需要说明的是,苏联的外交加密通讯与情报传递长期以来依赖于“一次性密码本”,即加密与解密的密钥仅使用一次之后便被废弃。但很多时候,出于各种原因,这些密钥被使用了两次或者以上——这样,破译机构就可以通过不同信息的比对,找出密钥的生成规律与验证方式。
根据NSA的报告,整个维诺纳计划在1940-1945年破译了大概2200多条来自NKVD(苏联内务人民委员会)、GRU(格鲁乌-苏联总参谋部情报部)的通讯,其中重复使用密码本的情况在1944年最为突出。根据这些破译的信息,G-2描绘出苏联对美国国家战略机构渗透的基础图像。这些信息在很长时间中都属于高度机密,甚至对罗斯福与杜鲁门总统都属于保密状态。
然而在1948年底,苏联人彻底更换了密码系统,这使得美国及其盟友对其信息的传递变得完全不可破译。当欧洲铁幕落下之后,随着麦卡锡主义的兴起,以“维诺纳计划”为基础的排查与清算走向了高峰。根据“维诺纳计划”发掘的资料,至少在1942年起,洛斯阿拉莫斯国家实验室便成为苏联间谍的重点渗透对象。在剑桥、牛津、华盛顿等高等学府,在美国国务院、财政部、战略情报局甚至白宫,都有相当数量的“潜伏者”。

条目 >>
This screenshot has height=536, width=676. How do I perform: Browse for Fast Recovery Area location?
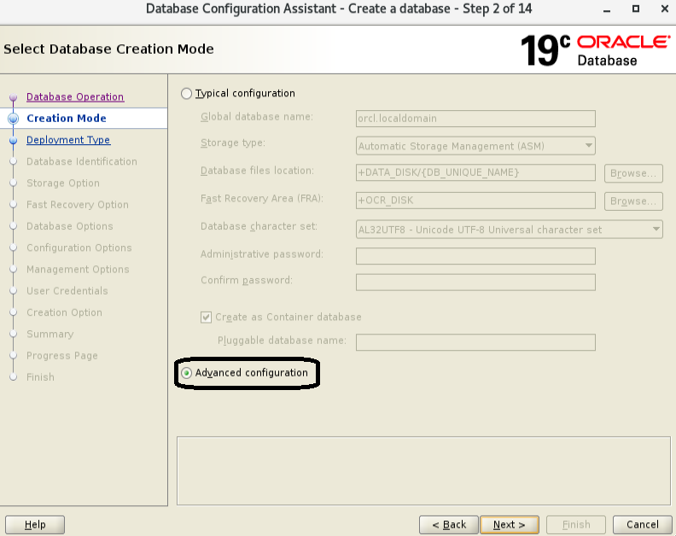tap(633, 201)
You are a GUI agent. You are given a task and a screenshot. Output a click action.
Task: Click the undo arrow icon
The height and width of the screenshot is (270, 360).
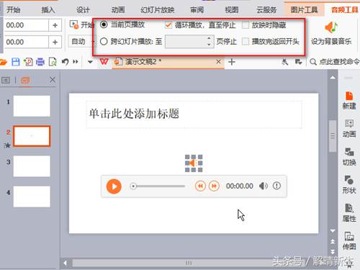[x=65, y=62]
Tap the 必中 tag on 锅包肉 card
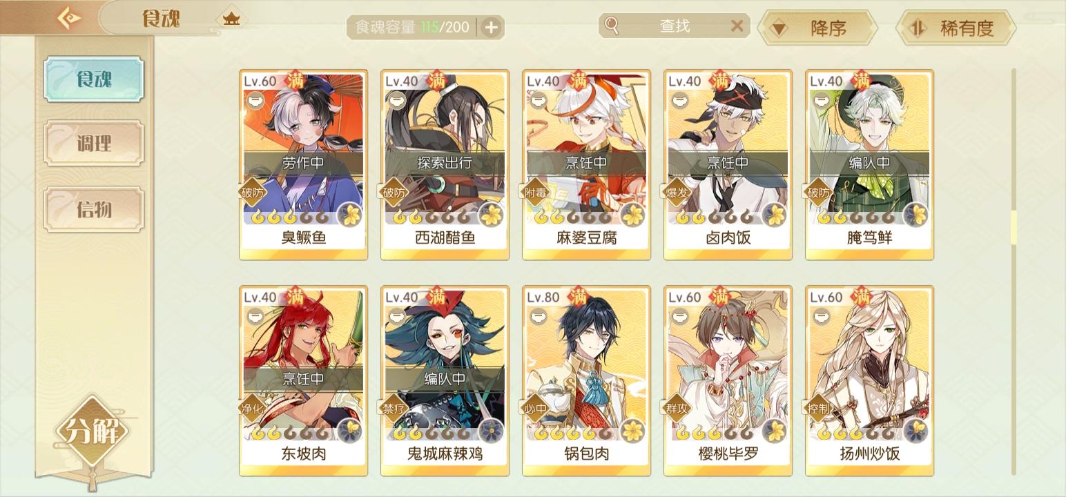This screenshot has width=1066, height=497. pyautogui.click(x=536, y=409)
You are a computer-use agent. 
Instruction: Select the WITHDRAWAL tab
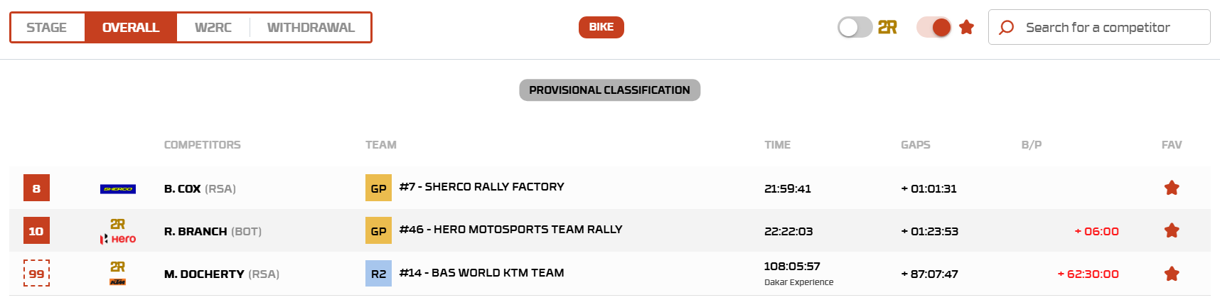311,28
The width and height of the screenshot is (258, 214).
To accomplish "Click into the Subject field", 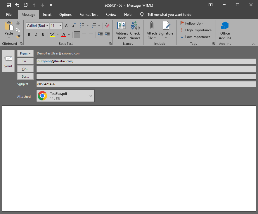I will point(146,84).
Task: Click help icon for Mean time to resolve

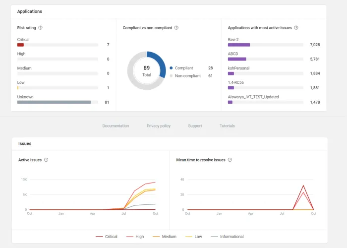Action: coord(230,160)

任务 >>
- 1) 判断下列说法是否与维诺纳计划节选相符。每项答“是”或“否”，并原文引用起决定作用的字句。(a) 维诺纳计划在1940-1945年破译了约2200多条苏联通讯；(b) 重复使用密码本的情况在1942年最为突出；(c) 破译所得的信息曾向罗斯福总统公开。
- 2) 接着维诺纳计划节选的最后一句往下续写一段。

逐项答案 >>
- 1)
(a) 是。“整个维诺纳计划在1940-1945年破译了大概2200多条来自NKVD(苏联内务人民委员会)、GRU(格鲁乌-苏联总参谋部情报部)的通讯”
(b) 否。“其中重复使用密码本的情况在1944年最为突出”
(c) 否。“甚至对罗斯福与杜鲁门总统都属于保密状态”

- 2)
作家约翰·厄尔·海因斯(John Earl Haynes)从1980年代以来长期从事美苏政治斗争史与美国国内情报工作史料的挖掘。他的著作《 Spies: The Rise and Fall of the KGB in America》 中指出,“维诺纳计划”中标识出了300多名与苏联情报机构有关系的目标,但这其中只有不到一半的人被最终确定其真实身份。这是因为苏联情报部门对下属人员的代号管理极度严格,部分单线联系的代号也会不停地更换,因此很难对其作出对应的匹配。
根据公开和非公开的资料显示,在“维诺纳计划”里最终被定义为间谍的高官显贵大有人在:譬如曾创立世界银行、国际货币基金组织,官至美国财政部高级顾问的哈里·怀特;罗斯福总统的秘书劳克林·科里;战略情报局核心官员莫里斯·哈勃林等等。在一些人的观点中,差不多每一个重要的美国军事、外交机构都不同程度的被苏联间谍机构所渗透。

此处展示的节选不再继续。